Il simbolismo del fiore, in particolar modo della rosa si ritrova anche in epoche successive: in una vetrata della Cattedrale di Angers in Francia, ad esempio, il sangue di Cristo scorre in ruscelli che si trasformano in rose. La rosa in Occidente ha lo stesso significato del loto in Oriente, entrambi molto spesso associati ad un simbolo di manifestazione divina.

Il cibo

Un altro elemento caratterizzante delle feste dei defunti, oltre al dono dei fiori sulle tombe, è quello relativo al cibo. Il banchetto funebre, anch'esso di derivazione greca e successivamente romana, passa attraverso la cristianità fino ad arrivare a noi con manifestazioni di un passato non troppo lontano.
Queste usanze hanno connotazioni differenti in base all'area geografica ma sostanzialmente rispettano due momenti: le offerte di cibo che vengono fatte al defunto, e quelle che vengono destinate alla famiglia del defunto come sostegno nel momento del lutto. Il banchetto funebre ha altresì una valenza di unione collettiva che, nel passato, aveva anche lo scopo di unire le forze per placare insieme l'aggressività dell'anima del trapassato. Il popolo greco praticava di norma il banchetto funerario dopo nove giorni dalla morte della persona cara, a Roma invece questo pasto aveva lo scopo di purificare dal pianto la famiglia, e ciò perché il tema della purificazione rituale era assai importante in ogni ambito della religiosità. La cristianità ha rielaborato questa usanza pagana ed ancora oggi nei piccoli centri del sud Italia vengono praticati i "Gunzi", in cui in rari casi il banchetto avviene ancora in prossimità del defunto, a bara aperta.

Il mese di febbraio era sacro ai Romani, e la festa del giorno 21 era particolarmente sentita. La leggenda narra che durante una guerra, preso dagli eventi del conflitto, il popolo aveva dimenticato di rendere omaggio ai propri morti e questi erano risaliti sulla terra diffondendo panico e terrore in ogni casa. Da allora e per sempre nessun romano ha mai dimenticato di celebrare la ricorrenza.

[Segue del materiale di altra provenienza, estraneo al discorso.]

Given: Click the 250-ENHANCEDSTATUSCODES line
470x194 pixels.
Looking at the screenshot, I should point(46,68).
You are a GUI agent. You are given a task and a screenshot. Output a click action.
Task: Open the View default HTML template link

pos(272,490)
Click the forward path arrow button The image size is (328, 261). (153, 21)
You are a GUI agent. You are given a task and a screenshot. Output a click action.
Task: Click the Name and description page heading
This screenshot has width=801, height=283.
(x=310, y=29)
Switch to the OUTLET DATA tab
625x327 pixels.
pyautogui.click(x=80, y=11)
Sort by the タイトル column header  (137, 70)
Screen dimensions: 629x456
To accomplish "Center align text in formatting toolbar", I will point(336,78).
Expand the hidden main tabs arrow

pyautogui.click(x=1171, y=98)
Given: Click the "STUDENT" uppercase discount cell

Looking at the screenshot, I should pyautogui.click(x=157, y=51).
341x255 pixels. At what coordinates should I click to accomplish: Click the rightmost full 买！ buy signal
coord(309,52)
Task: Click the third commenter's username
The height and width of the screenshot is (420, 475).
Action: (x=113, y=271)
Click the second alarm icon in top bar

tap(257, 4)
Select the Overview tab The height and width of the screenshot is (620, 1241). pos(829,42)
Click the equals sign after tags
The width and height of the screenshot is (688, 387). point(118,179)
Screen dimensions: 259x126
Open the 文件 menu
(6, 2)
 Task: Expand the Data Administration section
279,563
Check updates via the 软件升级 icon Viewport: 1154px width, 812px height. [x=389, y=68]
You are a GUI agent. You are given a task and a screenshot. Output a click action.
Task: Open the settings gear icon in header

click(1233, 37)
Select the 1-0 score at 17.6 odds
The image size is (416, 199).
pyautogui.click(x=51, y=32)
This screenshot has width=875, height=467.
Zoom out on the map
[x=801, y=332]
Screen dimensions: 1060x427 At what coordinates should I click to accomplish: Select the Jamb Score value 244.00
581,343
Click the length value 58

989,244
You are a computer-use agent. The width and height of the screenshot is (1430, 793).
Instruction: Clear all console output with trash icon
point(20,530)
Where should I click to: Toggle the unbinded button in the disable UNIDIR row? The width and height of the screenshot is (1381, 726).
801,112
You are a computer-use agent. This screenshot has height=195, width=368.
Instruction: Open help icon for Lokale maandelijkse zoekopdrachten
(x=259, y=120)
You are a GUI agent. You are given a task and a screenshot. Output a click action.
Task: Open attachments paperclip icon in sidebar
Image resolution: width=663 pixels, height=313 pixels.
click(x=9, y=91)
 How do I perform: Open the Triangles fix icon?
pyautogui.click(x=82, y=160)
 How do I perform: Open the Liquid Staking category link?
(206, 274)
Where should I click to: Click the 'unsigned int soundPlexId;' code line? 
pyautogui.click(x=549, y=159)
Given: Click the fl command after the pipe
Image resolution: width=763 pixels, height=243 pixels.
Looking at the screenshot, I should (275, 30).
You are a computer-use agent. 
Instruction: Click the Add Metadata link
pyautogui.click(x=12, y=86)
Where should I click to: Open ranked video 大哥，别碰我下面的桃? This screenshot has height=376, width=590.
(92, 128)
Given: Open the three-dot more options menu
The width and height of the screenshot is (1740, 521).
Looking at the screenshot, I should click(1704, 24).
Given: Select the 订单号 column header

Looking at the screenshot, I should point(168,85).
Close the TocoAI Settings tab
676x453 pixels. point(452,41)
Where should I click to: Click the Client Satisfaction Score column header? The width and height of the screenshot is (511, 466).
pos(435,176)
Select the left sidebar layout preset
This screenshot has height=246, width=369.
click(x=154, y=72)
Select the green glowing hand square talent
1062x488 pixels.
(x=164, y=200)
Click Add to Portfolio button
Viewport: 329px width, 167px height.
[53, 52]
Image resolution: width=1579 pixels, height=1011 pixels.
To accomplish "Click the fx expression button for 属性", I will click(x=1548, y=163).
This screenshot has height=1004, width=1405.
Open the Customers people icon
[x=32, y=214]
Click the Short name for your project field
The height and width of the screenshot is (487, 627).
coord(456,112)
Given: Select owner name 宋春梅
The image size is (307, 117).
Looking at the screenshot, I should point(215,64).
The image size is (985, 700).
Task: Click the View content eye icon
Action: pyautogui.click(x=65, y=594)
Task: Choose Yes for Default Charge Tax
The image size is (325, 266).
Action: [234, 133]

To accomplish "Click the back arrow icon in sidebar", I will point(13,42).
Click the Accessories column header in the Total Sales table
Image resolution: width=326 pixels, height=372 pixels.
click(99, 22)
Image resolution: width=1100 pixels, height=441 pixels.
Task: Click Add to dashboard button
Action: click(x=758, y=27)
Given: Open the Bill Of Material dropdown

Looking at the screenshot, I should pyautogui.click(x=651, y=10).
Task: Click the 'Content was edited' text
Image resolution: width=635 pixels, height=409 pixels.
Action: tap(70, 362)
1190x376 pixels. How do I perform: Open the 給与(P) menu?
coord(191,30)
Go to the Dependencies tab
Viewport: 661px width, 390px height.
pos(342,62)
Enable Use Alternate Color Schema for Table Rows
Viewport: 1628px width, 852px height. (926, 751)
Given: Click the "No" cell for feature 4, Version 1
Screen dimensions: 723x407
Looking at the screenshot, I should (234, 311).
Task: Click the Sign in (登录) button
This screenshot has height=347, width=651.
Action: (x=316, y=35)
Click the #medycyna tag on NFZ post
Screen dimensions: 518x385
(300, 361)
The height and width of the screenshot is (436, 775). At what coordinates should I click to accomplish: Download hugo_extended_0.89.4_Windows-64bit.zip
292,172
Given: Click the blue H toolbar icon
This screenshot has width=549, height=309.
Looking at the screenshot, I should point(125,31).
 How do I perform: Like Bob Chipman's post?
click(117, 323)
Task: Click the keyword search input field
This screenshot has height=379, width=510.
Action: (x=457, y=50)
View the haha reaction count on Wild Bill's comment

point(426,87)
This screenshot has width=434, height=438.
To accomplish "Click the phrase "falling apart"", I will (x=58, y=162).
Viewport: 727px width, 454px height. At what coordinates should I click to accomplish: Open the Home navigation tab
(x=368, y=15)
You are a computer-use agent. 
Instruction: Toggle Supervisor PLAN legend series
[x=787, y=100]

Quando la cristianità ha incominciato ad affermarsi ha dovuto necessariamente acquisire elementi della ritualità pagana poiché radicati nel popolo e difficili da estirpare. Così la festività della commemorazione del defunto è stata mantenuta, anche se nel tempo è stata spostata al 2 novembre. Sono naturalmente cambiate anche le finalità: la festa non è più concepita per placare le ire dei morti, bensì per ricordare coloro che si sono addormentati nella speranza della resurrezione e della vita eterna.